Valley-based Salad and Go changes drive-through game
Valley-based Salad and Go is changing the game of the drive-through and expanding to its 12th Valley location this year.
A press release stated that this past year, Salad and Go grew from six locations to 10, and one more will be opening by the end of the year. Nine additional locations are already planned to open in 2018.
“Salad and Go developed a business model that enables it to offer its consumers a large 48-ounce salad with organic ingredients for $5.74 and smoothies with organic ingredients for $4.50, not $8,” said Public Relations Director of Salad and Go, Michael Ingalls.
Although the prices are lower, Salad and Go’s revenue continues to increase. Salad and Go is headquartered in Gilbert, Arizona. A business tactic they use is to buy building space that is a smaller square footage, to help save money on location and focus the revenue on the fresh ingredients.

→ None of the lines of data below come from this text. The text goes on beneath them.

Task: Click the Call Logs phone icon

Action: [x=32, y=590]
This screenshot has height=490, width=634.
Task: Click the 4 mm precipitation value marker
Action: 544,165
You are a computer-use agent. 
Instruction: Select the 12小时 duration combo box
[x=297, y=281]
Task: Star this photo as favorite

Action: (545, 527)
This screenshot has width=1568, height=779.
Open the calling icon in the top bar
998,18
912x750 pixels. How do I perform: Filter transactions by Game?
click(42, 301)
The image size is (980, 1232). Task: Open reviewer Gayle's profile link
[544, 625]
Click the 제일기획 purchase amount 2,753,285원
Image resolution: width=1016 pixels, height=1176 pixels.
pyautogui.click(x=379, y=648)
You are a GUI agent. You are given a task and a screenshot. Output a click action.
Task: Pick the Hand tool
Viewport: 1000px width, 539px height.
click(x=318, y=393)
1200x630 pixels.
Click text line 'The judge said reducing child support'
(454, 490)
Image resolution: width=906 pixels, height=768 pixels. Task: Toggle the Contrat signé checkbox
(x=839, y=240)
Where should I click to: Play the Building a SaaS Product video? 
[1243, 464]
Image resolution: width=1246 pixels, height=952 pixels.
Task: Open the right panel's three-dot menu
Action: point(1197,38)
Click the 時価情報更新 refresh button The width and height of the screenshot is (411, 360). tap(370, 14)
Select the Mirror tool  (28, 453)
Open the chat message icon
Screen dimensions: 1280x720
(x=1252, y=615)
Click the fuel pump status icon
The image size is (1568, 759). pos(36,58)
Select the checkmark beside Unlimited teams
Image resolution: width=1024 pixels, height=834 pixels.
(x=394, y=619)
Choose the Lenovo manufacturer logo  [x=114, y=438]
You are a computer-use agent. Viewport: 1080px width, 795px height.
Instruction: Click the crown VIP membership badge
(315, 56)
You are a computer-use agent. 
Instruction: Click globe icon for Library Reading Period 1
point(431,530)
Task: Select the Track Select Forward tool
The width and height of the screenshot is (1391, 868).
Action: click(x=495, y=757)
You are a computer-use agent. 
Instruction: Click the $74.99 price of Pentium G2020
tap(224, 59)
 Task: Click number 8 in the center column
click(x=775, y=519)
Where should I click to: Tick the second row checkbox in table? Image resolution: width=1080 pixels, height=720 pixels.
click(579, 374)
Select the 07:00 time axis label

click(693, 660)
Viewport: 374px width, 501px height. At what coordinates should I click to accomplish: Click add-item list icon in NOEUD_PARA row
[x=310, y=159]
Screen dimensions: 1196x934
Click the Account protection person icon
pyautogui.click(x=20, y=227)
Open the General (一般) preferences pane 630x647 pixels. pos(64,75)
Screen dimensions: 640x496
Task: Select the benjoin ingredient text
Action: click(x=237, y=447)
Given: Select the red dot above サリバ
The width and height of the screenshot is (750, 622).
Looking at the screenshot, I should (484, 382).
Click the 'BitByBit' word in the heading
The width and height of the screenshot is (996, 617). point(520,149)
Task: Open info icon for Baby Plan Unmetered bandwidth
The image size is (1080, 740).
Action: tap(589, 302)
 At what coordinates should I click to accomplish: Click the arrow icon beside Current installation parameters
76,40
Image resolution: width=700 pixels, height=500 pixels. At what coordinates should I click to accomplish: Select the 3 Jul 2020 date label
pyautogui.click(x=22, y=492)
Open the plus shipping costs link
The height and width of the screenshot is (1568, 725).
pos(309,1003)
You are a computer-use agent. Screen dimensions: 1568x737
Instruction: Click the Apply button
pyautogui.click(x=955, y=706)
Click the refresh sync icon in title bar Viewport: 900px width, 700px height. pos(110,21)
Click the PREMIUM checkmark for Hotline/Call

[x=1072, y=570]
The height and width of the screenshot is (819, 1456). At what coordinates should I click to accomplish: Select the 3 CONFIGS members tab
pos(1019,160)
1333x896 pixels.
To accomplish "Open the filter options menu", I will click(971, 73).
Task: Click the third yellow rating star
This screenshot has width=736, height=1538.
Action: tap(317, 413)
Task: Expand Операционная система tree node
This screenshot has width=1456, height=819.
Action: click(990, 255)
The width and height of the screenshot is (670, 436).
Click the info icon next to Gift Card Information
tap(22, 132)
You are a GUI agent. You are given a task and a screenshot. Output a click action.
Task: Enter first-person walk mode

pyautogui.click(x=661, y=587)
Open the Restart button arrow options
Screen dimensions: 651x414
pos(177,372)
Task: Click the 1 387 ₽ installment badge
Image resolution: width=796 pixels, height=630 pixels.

“They re-engineered the restaurant model to create a micro-footprint and focused menu that would help balance their high costs of food,” according to their website.
“My husband really enjoys the portion sizes and quality of the salads,” said Gilbert resident, Arnella Dean. “He was surprised that the price was so affordable for the freshness of their products.”
The concept came from co-founders and husband and wife, Tony and Roushan Christofellis. They were in search of a fast food restaurant that offered healthy, quality meals for an affordable price.
Christofellis, a former elementary school teacher was inspired to get into the restaurant business after she and her husband found it very difficult to eat well on a hectic schedule, filled with errands and everyday stresses.
A series of family health scares left the Christofellis’ reflecting on their personal health and motivating them to start something that would benefit the health of other families too.
“She (Christofellis) has had enough of the “business-as-usual” food industry bluster that puts profits before accountability and making healthy eating something for everyone,” said Ingalls, in a press release.
Since opening their first location in Gilbert in 2013, the Christofellis have been able to upgrade much of their conventional produce to organic without raising any of their prices.
Salad and Go believes that short-term profit is not the answer, and any business efficiencies gained should be invested back into their food for more organic offerings and back into their team on the front lines for higher wages, according to a press release.
“Being a college student, it’s nice to have something so affordable and healthy come in such a big portion size,” said Gilbert resident and ASU sophomore Nathan Hayes. “I really feel like I am getting the best bang for my buck.”
Hayes is not the only one who enjoys eating at Salad and Go, on their first day open in Gilbert, they completely sold out. Salad and Go is thriving while balancing price and freshness.